Who Should Listen to The Inmate
Pick this up if you enjoy psychological thrillers built around a single impossible professional situation, if you liked McFadden’s other work, or if you want something tightly plotted under ten hours. Approach with caution if you are sensitive to crime-against-women content or if you find it hard to invest when a protagonist makes choices that strain plausibility. If you are a seasoned thriller reader who prides yourself on guessing the ending, know that several readers were still surprised, which puts this a notch above the average entry in the genre.
Frequently Asked Questions
Does The Inmate need to be read as part of a series?
No. It is a standalone novel with no prior books required. You can start here without any background in McFadden’s other work.
Is the prison setting handled with any procedural realism?

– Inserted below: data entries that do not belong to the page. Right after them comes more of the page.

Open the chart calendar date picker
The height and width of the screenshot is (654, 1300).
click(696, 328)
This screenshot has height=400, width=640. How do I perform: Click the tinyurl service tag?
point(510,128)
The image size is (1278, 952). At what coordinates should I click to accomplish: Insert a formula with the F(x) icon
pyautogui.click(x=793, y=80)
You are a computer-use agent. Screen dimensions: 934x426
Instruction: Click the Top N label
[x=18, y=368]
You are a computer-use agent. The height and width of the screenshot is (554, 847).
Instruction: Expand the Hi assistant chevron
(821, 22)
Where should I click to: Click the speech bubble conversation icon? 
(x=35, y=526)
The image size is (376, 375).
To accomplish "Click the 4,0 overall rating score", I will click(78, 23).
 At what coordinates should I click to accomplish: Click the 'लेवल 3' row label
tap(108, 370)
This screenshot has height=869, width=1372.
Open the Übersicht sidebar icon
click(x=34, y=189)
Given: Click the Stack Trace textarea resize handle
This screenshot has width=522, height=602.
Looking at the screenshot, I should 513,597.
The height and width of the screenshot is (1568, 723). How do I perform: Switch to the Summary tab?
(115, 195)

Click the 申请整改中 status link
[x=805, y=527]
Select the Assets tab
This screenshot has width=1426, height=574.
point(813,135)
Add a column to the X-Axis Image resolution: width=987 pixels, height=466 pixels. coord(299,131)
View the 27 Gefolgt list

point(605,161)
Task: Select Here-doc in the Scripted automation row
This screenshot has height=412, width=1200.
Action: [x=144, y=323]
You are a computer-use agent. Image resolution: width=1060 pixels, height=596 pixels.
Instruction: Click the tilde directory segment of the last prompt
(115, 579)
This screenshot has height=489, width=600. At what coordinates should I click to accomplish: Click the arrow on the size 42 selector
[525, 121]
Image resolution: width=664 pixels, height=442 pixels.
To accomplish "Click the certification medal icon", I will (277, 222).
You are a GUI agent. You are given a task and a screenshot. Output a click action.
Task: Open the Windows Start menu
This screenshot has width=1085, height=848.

McFadden uses the setting for atmosphere and tension rather than documentary accuracy. The sensory detail is vivid but some of Brooke’s professional decisions require suspension of disbelief if you have actual healthcare or corrections experience.
How graphic is the violence in The Inmate?
The violence is present but not gratuitously described. Shane’s crimes are referenced and discussed rather than depicted in detail. The tone is psychological dread rather than gore.
Is Leslie Howard’s narration a good fit for a first-person female protagonist?
Yes. Howard keeps Brooke’s voice controlled and believable throughout. She handles the dual timelines, present-day prison scenes and flashbacks to the high school relationship, without the tonal shifts becoming jarring.